--- START Text passage ---

# Best Headphone amp for iPod classic 160gb?



## Nycknicks105

Hi, guys. This is my first post here on head-fi! I'm somewhat of a noob but I find myself interested in audio very much. Right now I have a couple of headphones. For my IEM, I have Shure SE 210's, Sennheiser CX300II and Klipse S4's. For my cans, I have Bose QC15's and Beats by Dr. Dre.
   
  I was wondering if you guys would tell me what would be the best portable amp for my ipod and the headphones I'd be using. I'm mostly be using my Shure's for this.
   
  Thanks!


----------



## Caphead78

Quote: 





nycknicks105 said:


> Hi, guys. This is my first post here on head-fi! I'm somewhat of a noob but I find myself interested in audio very much. Right now I have a couple of headphones. For my IEM, I have Shure SE 210's, Sennheiser CX300II and Klipse S4's. For my cans, I have Bose QC15's and Beats by Dr. Dre.
> 
> I was wondering if you guys would tell me what would be the best portable amp for my ipod and the headphones I'd be using. I'm mostly be using my Shure's for this.
> 
> Thanks!


 
  Well UPS willing I should get my new iBasso T3 in today or tomorrow, so I will try to let you know how that pairs with the iPod and my brother's Shures. Anyway welcome to Head-Fi! I'm sure you will find (more than) what you need in terms of advice.
   
  P.S. You will most likely want to get some sort of line out dock for the iPod if you are using external amplification. Also the amp/iem synergy is probably going to be far more important than how the amp pairs with the classic IMO.


----------



## Nycknicks105

Quote: 





caphead78 said:


> P.S. You will most likely want to get some sort of line out dock for the iPod if you are using external amplification. Also the amp/iem synergy is probably going to be far more important than how the amp pairs with the classic IMO.


 

 I'm sorry. I have no idea what you mean by this. What do you mean by a line out dock? I was looking into the Fiio E5 and I assumed it already came with a line in/out cable. You mentioned amp/IEM synergy. Do you have a good recommendations for me, considering the equipment i currently have? Thanks!


----------



## Caphead78

A line out dock is a cable that bypasses the integrated amp in the iPod, and feeds a cleaner signal to the amp you are using. Here is an example of an inexpensive one manufactured by FiiO: http://www.head-direct.com/product_detail.php?p=87. Anyway I have little to no experience with the headphones in your inventory but I would say if you want amplification, a FiiO E5 (I like mine, nothing spectacular but does its job at a great price. I am listening to it right now.) would probably be the way to go for now. You should probably save up and get some other headphones before splurging too much on an amp.


----------



## ianmedium

I have the 160g as well and like the above poster really recommend a line out dock, Search for Barqy here on the forum, he made me one for around $30 and was excellent quality!
   
  I really noticed a difference in using a LOD  compared to the normal 3.5mm-3.5mm headphone out.

--- END Text passage ---
--- START Material ---

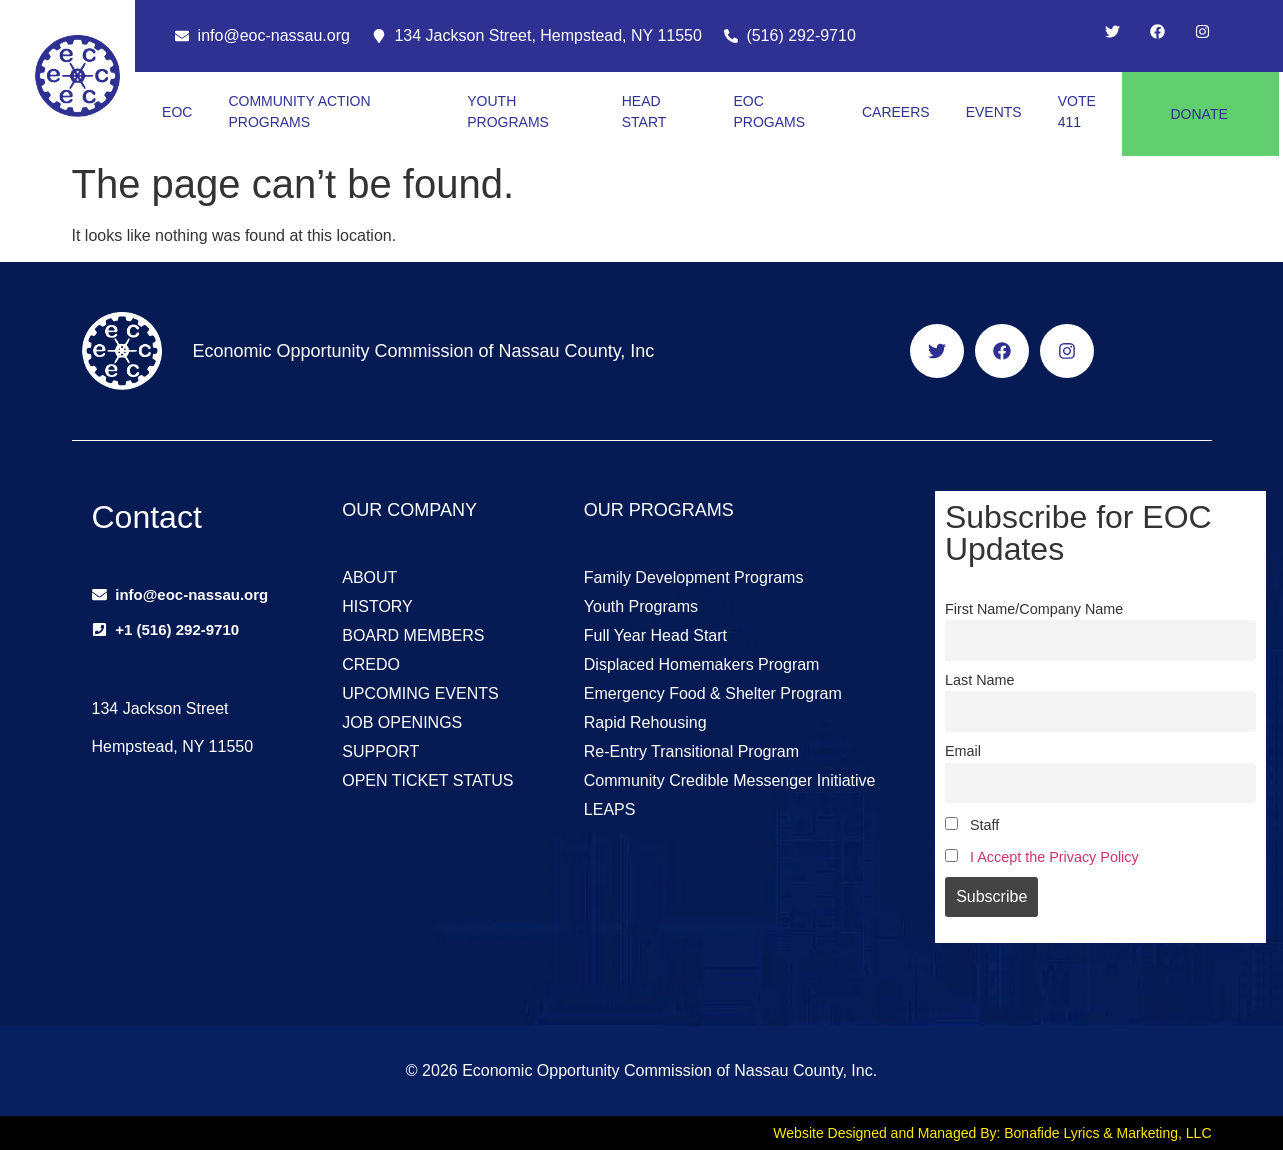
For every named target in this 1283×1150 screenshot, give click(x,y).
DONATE (1198, 114)
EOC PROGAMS (770, 111)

--- END Material ---

Please reproduce the headphone amp thread above from "I have the 160g" up to and including "was excellent quality!", but change "excellent" to "superb".

Written answer:
I have the 160g as well and like the above poster really recommend a line out dock, Search for Barqy here on the forum, he made me one for around $30 and was superb quality!